Records continue to tumble for Australia’s wine industry, with new statistics showing export values are the highest in a decade.

It comes as China reinforces itself as a boom market for Australian product, with a 51 per cent yearly growth marking the first time Australia has exported more than $1 billion of wine to a single country.

Data from Wine Australia shows a 16 per cent spike in overall value, to hit $2.65 billion between March 2017 to March 2018.The volume of exports also grew 10 per cent in the same time frame, hitting a near-record 844 million litres of wine.

Wine Australia chief executive Andreas Clark said it was no mean feat for a once-struggling industry “The China story is really impressive and it has still got a long way to go,” he said. “The success has seemingly come quite quickly, but that said, those who are really enjoying the success there have actually been there for 10 to 15 years.”

The boom in value is demonstrated by Aussie wine fetching more at the price point, with bottled product seeing an average value of $5.74 per litre. Mr Clark said it had done wonders for winemakers and producers looking to market a quality product.

Can the Chinese market continue to grow?

China is Australia’s second-largest market by volume, with Australia exporting about 10 million cases more to the United Kingdom. However, the country has kicked ahead in value terms, with the gap between the second-placed United States now more than $600 million.

“The Government anticipates the value and volume of wine exports to China will only grow as tariffs for Australian wine into China will be entirely removed from January 1 next year,” Assistant Minister for Agriculture and Water Resources Anne Ruston said. She also mentioned that tariffs into China likely to be scrapped by next year, there was space to grow even further.
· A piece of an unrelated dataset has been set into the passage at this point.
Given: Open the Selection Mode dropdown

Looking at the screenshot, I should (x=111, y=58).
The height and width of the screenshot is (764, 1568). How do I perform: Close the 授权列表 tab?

https://www.thedrinksbusiness.com/2018/01/china-further-reduces-tariffs-on-australian-wine/

“Regional Australia continues to benefit from higher exports. We’re not going to get rich selling to ourselves. “Mr Clark said while the industry would continue to make inroads in China, it would be difficult to sustain growth forever.

Growing opportunities for family owned labels

Coonawarra winemaker Luke Tocaciu has experienced the benefits and struggles of breaking into a foreign wine market.
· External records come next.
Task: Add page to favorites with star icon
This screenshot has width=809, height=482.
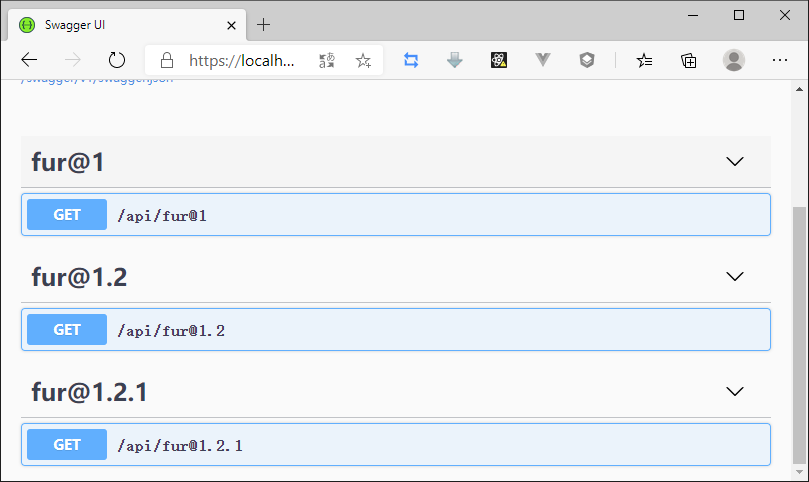Action: click(363, 60)
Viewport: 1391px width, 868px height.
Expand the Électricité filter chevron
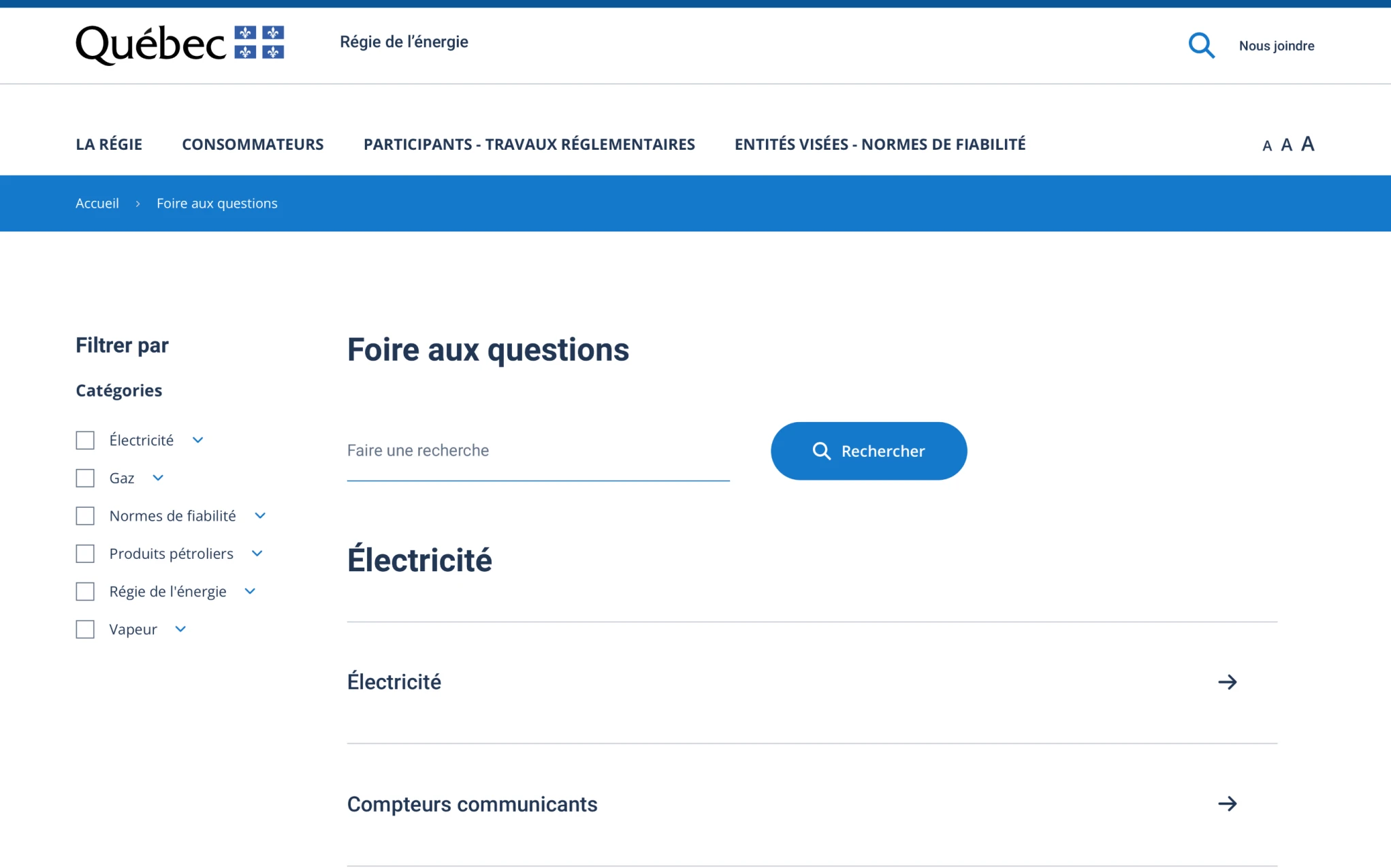click(198, 440)
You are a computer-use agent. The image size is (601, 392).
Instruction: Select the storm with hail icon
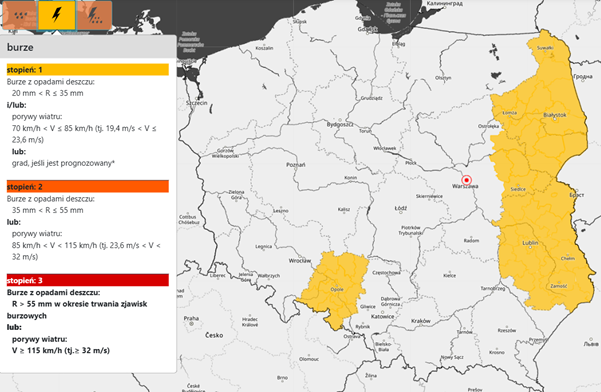pyautogui.click(x=95, y=15)
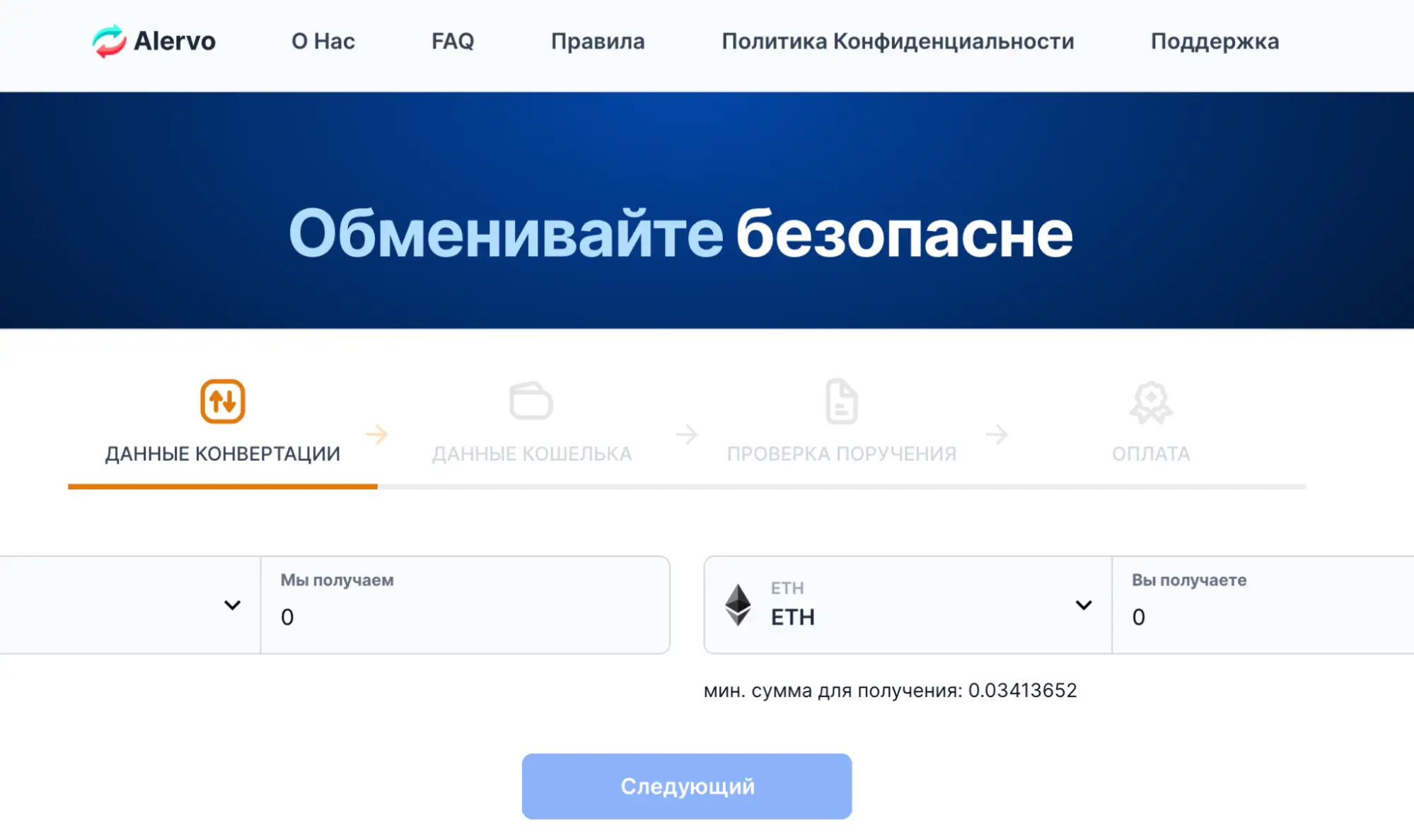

As director of a family winemaker business, he said overseas export markets such as China could offer producers significant returns eventually. “We spent a fair bit of time finding the right distributors. For us being represented as a family business was quite important,” he said. “It was about growing into those markets in a sustainable fashion as well.”

His family winemakers, Patrick of Coonawarra, now export two to three times a year into China and the United States. “Export makes up about 20 per cent of our business now, but we’re looking to grow that. Upwards of 50 per cent in the next few years would be fantastic,” Mr Tocaciu said.

“It is hard to get through a lot of that red tape and things like that, but once you’ve done it a few times and learnt the process it is quite easy after that.

“Certainly, every market is very different.”